Do this. Can you copy the data word for word, from the line containing "Task: Click the yellow" up to and including the line containing "Action: pos(225,571)"?

Recorded information.

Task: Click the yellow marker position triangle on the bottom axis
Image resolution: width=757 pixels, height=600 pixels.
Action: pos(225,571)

==

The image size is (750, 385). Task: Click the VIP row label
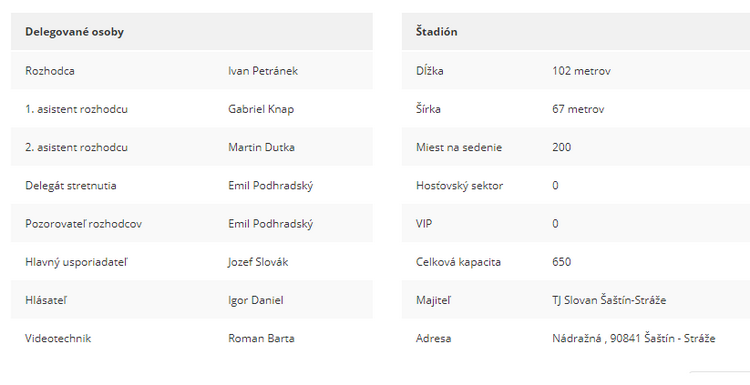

---

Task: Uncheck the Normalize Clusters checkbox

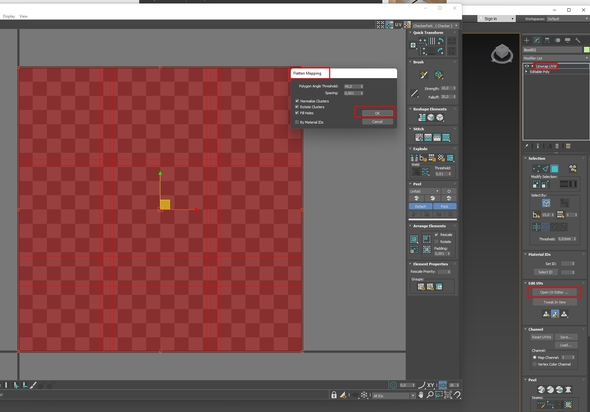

Answer to this problem.
Task: Click the yellow marker position triangle on the bottom axis
Image resolution: width=757 pixels, height=600 pixels.
Action: pos(225,571)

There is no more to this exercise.